## The request:
Please pick out each line in the items below that contains the word "This", and copy those lines in full.

## Information given:

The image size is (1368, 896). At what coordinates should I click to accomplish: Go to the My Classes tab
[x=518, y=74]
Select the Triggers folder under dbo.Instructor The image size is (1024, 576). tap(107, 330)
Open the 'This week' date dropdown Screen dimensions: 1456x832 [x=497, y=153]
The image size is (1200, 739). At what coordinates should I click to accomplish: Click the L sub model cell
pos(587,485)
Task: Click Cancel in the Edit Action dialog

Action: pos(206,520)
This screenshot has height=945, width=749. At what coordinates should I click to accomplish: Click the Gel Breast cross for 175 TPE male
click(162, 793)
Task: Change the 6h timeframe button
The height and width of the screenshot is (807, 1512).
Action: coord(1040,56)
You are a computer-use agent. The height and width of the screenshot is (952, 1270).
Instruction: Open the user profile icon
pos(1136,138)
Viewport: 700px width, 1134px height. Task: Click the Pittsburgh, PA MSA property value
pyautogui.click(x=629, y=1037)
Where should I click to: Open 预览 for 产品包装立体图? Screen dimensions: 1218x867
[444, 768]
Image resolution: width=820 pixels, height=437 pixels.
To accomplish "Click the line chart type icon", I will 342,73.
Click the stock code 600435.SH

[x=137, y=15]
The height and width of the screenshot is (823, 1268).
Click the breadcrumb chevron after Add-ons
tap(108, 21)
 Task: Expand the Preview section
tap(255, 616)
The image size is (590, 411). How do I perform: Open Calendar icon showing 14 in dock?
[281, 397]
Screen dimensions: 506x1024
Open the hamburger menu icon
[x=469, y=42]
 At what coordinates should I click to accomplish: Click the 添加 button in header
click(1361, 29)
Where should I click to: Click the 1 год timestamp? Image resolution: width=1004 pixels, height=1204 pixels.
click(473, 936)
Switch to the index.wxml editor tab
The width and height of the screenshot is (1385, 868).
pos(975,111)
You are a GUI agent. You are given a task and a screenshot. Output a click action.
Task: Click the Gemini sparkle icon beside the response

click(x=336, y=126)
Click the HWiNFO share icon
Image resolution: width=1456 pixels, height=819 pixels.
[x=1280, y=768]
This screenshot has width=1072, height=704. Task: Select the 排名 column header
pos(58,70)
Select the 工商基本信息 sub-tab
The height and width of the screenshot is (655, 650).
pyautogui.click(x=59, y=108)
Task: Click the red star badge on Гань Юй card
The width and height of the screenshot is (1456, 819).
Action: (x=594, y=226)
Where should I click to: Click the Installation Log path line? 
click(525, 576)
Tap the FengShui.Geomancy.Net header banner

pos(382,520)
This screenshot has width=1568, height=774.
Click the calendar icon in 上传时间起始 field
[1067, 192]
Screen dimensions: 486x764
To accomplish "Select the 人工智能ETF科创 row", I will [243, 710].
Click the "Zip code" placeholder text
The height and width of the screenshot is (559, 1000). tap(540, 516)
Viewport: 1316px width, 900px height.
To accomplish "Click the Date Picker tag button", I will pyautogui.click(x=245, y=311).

## Answer to the task:
Open the 'This week' date dropdown Screen dimensions: 1456x832 [x=497, y=153]
This screenshot has height=945, width=749. At what coordinates should I click to accomplish: Click the Gel Breast cross for 175 TPE male
This screenshot has width=1072, height=704. Task: Select the 排名 column header
This screenshot has width=1568, height=774.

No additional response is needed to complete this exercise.